On the other hand, M2BPGi level was also efficient in predicting cirrhosis (LSM > 15.3) with an AUC of 0.892 at a cut-off of 1.355, which is consistent with previous studies. In a study that included 106 Japanese patients with hepatitis C, cut-off values of M2BP for four fibrosis stages (F1–F4) ranged from 1.0 to 2.64 [31]. In another Japanese study performed on 137 primary biliary cirrhosis patients, performances were better than ours, with AUCs for significant fibrosis, severe fibrosis, and cirrhosis of 0.979, 0.933, and 0.965, respectively, and the cut off values for M2BPGi in fibrosis stages > F1, >F2, >F3, and > F4 were 0.7, 1.0, 1.4, and 2.0, respectively [14]. In our study, M2BPGi did not perform well for classifying patients at the extremes of significant and severe fibrosis (F2–F3). The reason may be coursed that Fibro Scan® is less accurate for detecting significant fibrosis (F2–F3) compared with Castera L [32].

The range of the M2BPGi serum thresholds observed in chronic hepatitis C patientswas different from those described in primary biliary cirrhosis (PBC) or non-alcoholic fatty liver disease [14, 33], typeIautoimmune hepatitis [34], and hepatitis B (Matsumoto and Umemura, personal communications). This difference might be contributed to the difference in patients’ ethnicity or due to the fact that the majority of our cohort was asymptomatic and exhibited mild fibrosis.
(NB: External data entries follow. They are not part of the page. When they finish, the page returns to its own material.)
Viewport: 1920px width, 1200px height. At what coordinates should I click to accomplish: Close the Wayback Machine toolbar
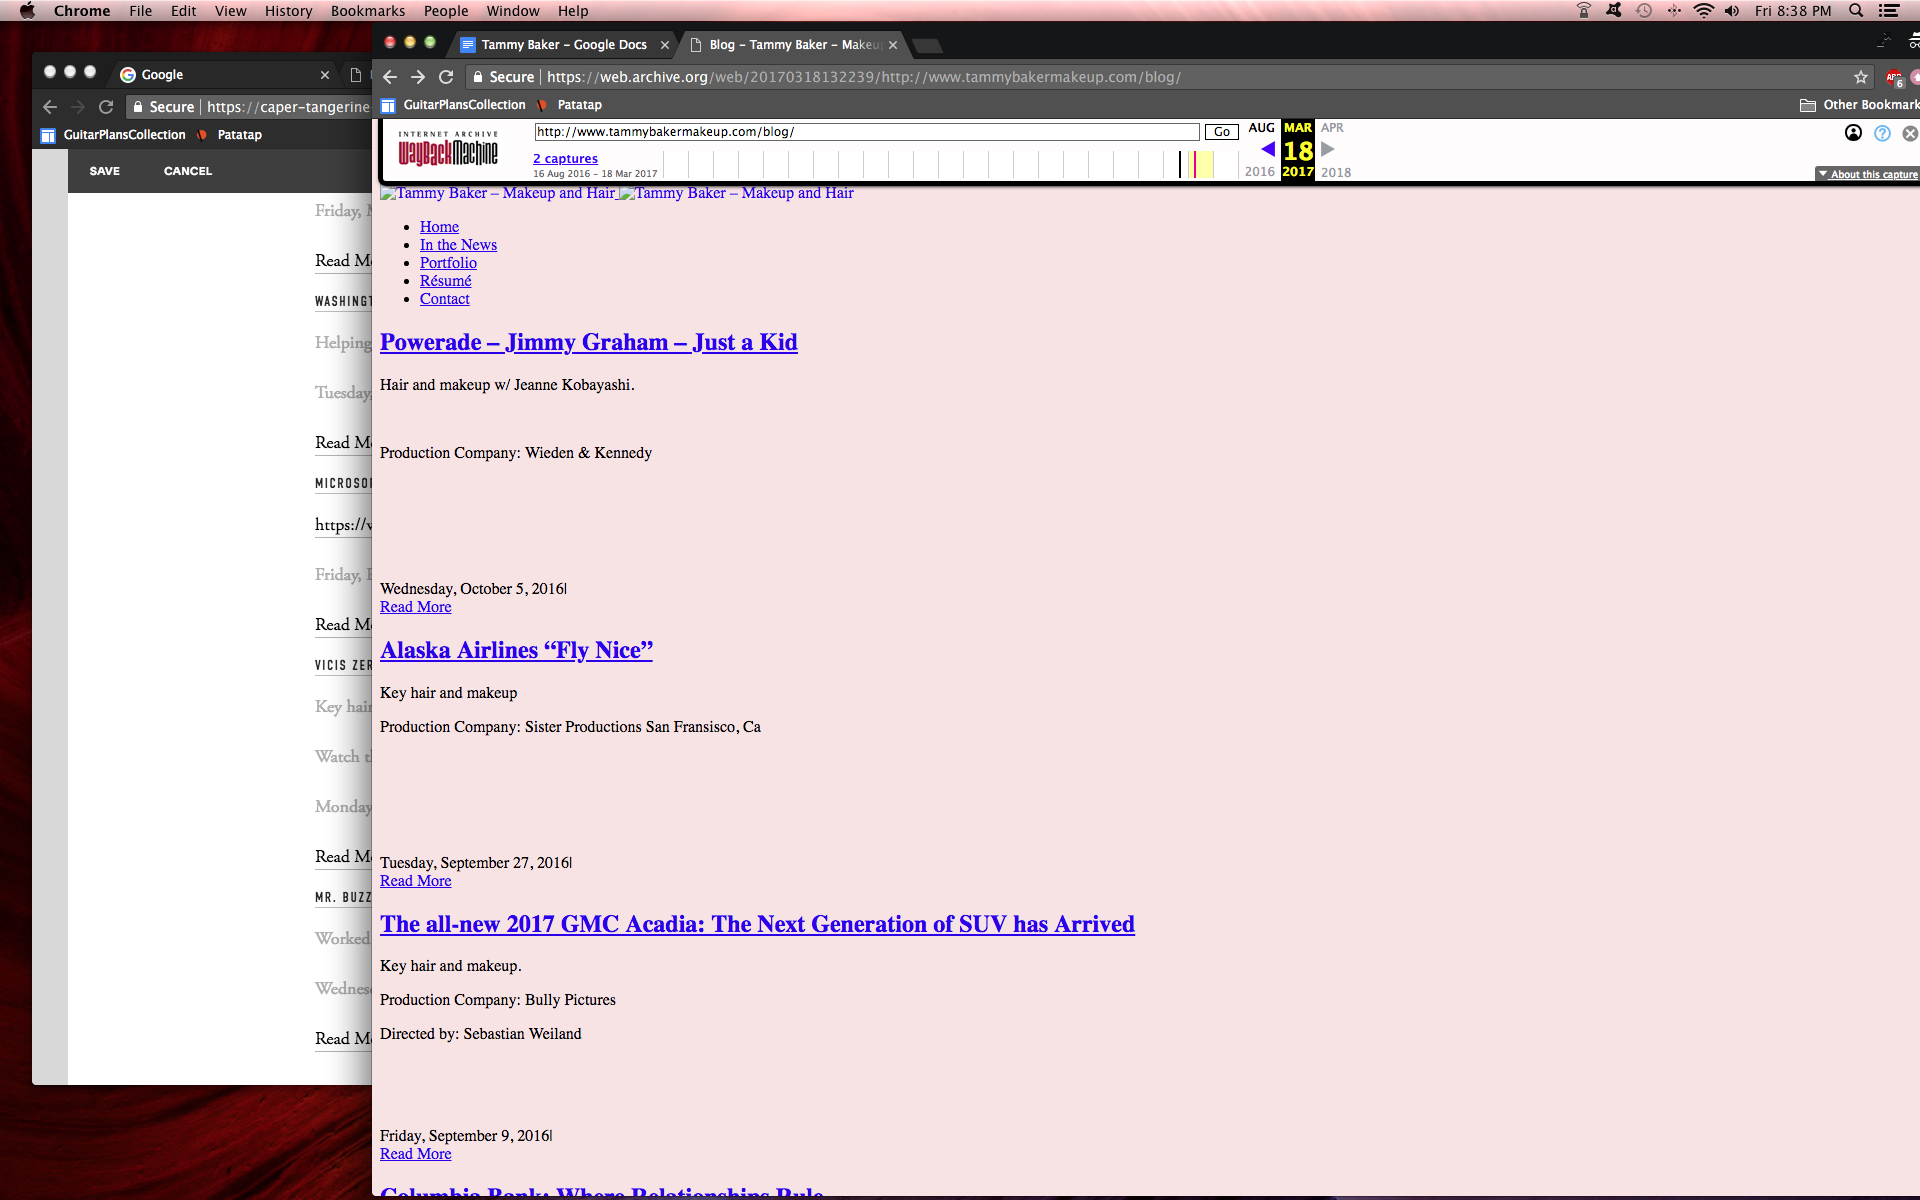[x=1909, y=133]
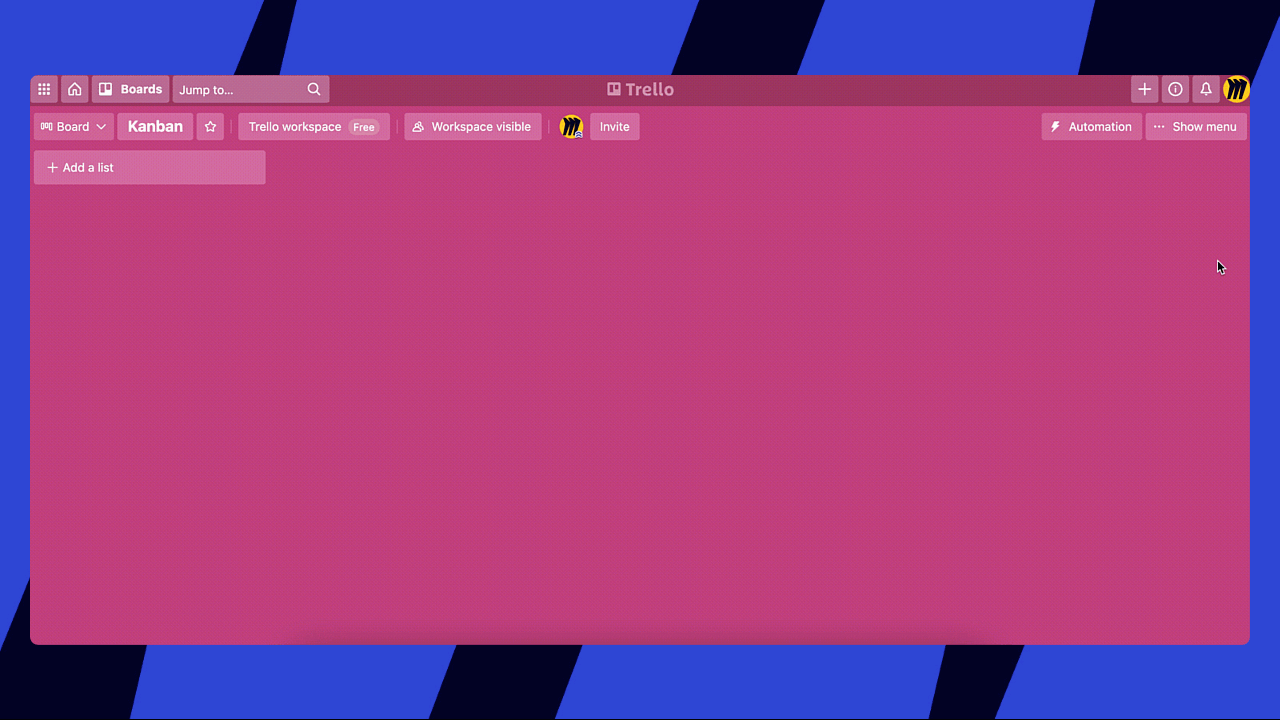Open the Boards menu
This screenshot has height=720, width=1280.
[130, 89]
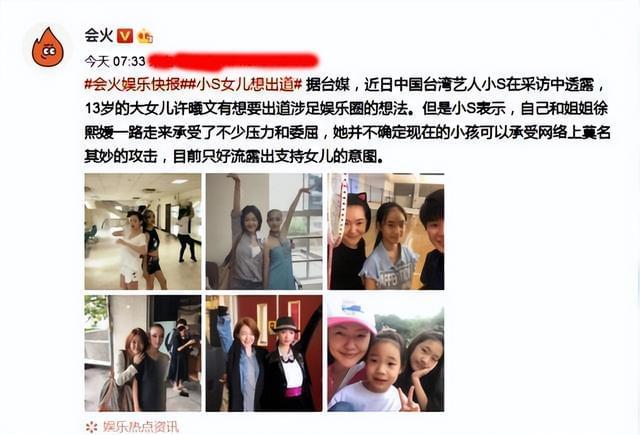
Task: Click the dancer in white shorts
Action: click(131, 250)
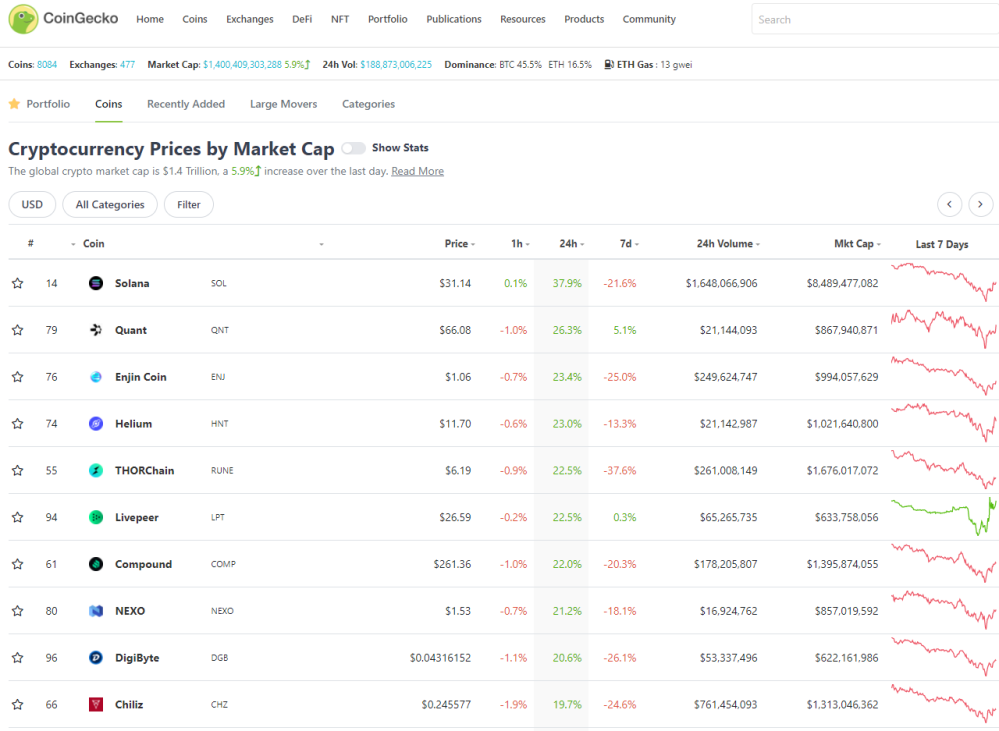The height and width of the screenshot is (731, 999).
Task: Switch to the Large Movers tab
Action: [284, 104]
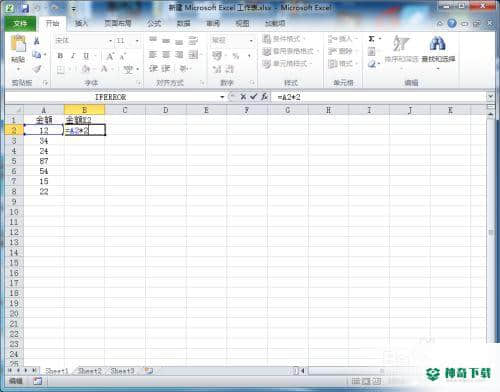Click the formula bar input showing =A2*2
Image resolution: width=500 pixels, height=392 pixels.
coord(380,97)
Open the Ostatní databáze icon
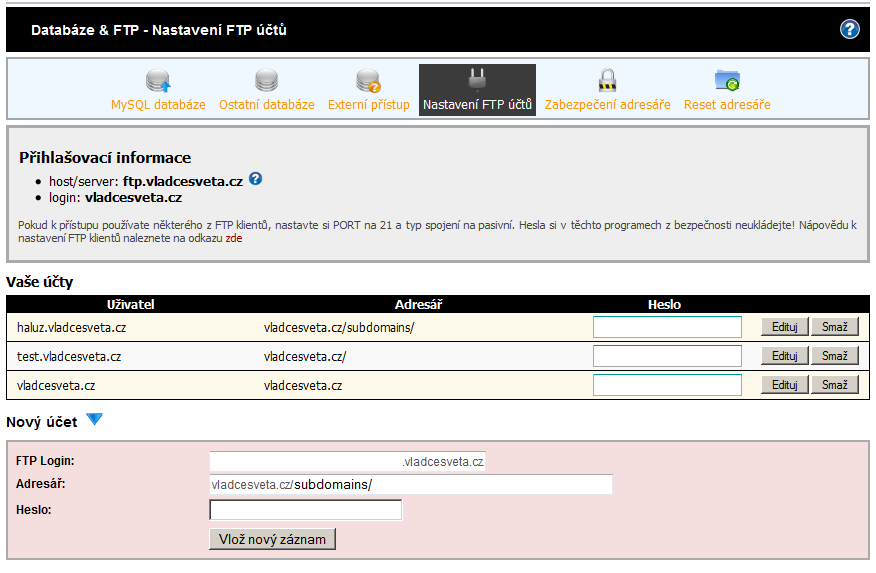 click(266, 81)
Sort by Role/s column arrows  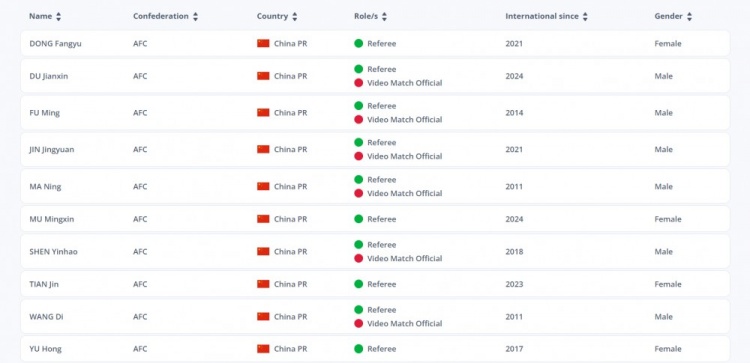[384, 17]
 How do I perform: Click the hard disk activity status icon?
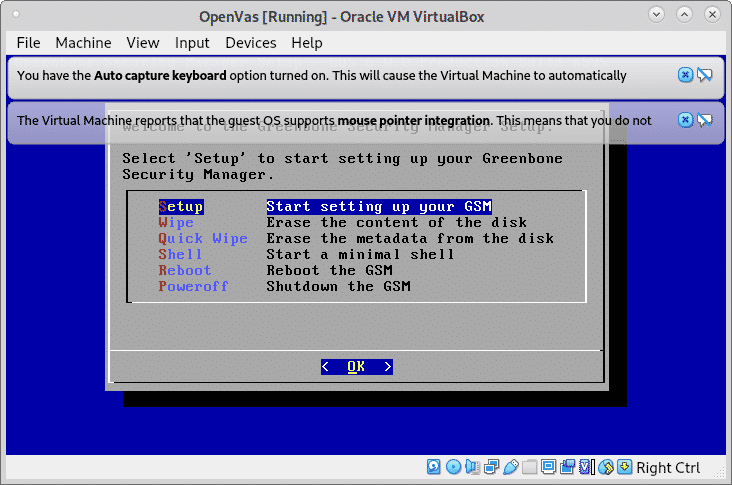(x=434, y=467)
There are two main strengths of this study. First, relatively large sample size (n = 680) with well characterized baseline clinical characteristics. Second, in this study, we excluded patients who had fatty liver disease, which may have affected the Fibro Scan® value. On the other hand, the present study also has several limitations. First, we estimated the fibrosis stage using LSM and APRI or FIB4 in this study, while liver biopsy was not considered which could be a source of bias.

Conclusions

Our study suggests that the level of serum M2BPGi would be a simple and reliable diagnostic tool for identifying liver fibrosis stage in Chinese patients with chronic hepatitis.